• [Instructions to follow]: In the discussion of panic attacks below, what medication did the doctors prescribe to the person who started the thread?

• [Reading text]:
————

Antidepressants. Worked like a charm. Also working out helps.
 
So recently I've been having full blown anxiety/panic attacks, one of which I was hospitalized for. I've suffered from anxiety my whole life, and recently it's gotten so much worse, due to huge amounts of stress at work, getting sober from opiates, and having bills and responsibilities stacking up, all while Living a life in which I have no control over....so i came to a breaking point and now I don't know what to do. It terrifies me, I get them while I'm driving, when I have to stop in the store for things, and even around family and friends. They get so bad my arms and legs go numb, I can't catch my breathe, and 2ce now I've fainted. I've actually been out of work for a week now since I was hospitalized for one(my heart rate was 198/100 and I was breathing 42 times a minute and I fainted and hit my head) and since then I've become a shell.....The docs prescribed me Valium, and while it helps, I really don't want to become addicted to another substance. Just wanted to know if anyone else suffers from them and any tips you all could share. Thanks.
Valium is horrible to be used/addicted to... but sadly there are no easy answers. My lady friend is sort of there with you. She hasn't gone to the hospital, but she has woken me up several times in the middle of the night being barely able to breathe. I wish I had better advice, but I've just Xanaxed her up (not that different from Valium unfortunately) and it works to fight the symptoms but not the cause. So the best I've got is use the Valium as you personally feel needed and stay as tough as you can.
 
Magnesium Citrate
Cod liver oil

It wont take all your anxiety issues away but it will help.

I would enroll in some yoga classes as well if possible.
 
Meditation, exercise and breathing techniques.

My partner gets pretty bad panic attacks, so I know how hard they can be to deal with.

In our experience, prevention is better than treatment. Of course, easier said than done, and sometimes they're unavoidable, but making sure you're as healthy as you can possibly be in almost sure to help.
 
I'm waving voodoo fingers at you OP, you're now under my curse. I hope that isn't freaking you ooooouuuuut.
 
pot
meditation
yoga
pot
Sadly, I've had to quit smoking weed. It just makes me go directly into a panic attack nowadays. And this is coming from someone who would regularly smoke 2/3 blunts a day. It's a shame but I had to give it up.
 
Get a bj from a girl and let her suck the anxiety out of you



if you've recently gone sober from alcohol and drugs then more than likely you're going through post acute withdrawals, which can last up to 2 years after going sober. Uh, and also just focus on the present, stop giving a shit. When your brain goes through enough mental stress, you simply stop giving a shit about the dumb things.
 
Processing your stress is healthy and vital. Find a therapist to talk about things, write your emotions and stress in your diary, meditate, tell yourself it's going to be ok, this will pass.

Think of panic attacks as tunnel vision, where you're so focused on your stressor that you can't see the world outside of it. This is when increasing your peripheral awareness is useful. Noticing what you can see out of the far side of your eyes helps reduce the stress by having something else to focus on.

————

• [Data extracts]:
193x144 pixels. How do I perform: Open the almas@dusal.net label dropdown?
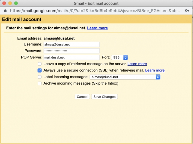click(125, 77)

————

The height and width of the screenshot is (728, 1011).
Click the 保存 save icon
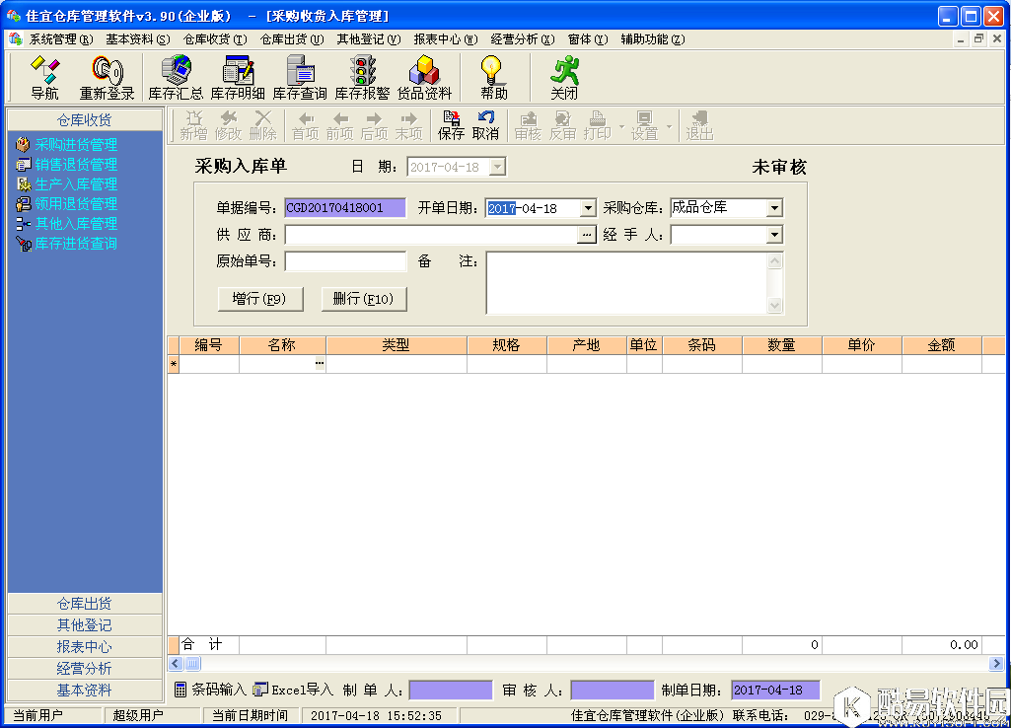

————

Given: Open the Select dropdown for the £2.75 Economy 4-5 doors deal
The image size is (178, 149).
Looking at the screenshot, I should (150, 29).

————

• [Result for this task]: Valium.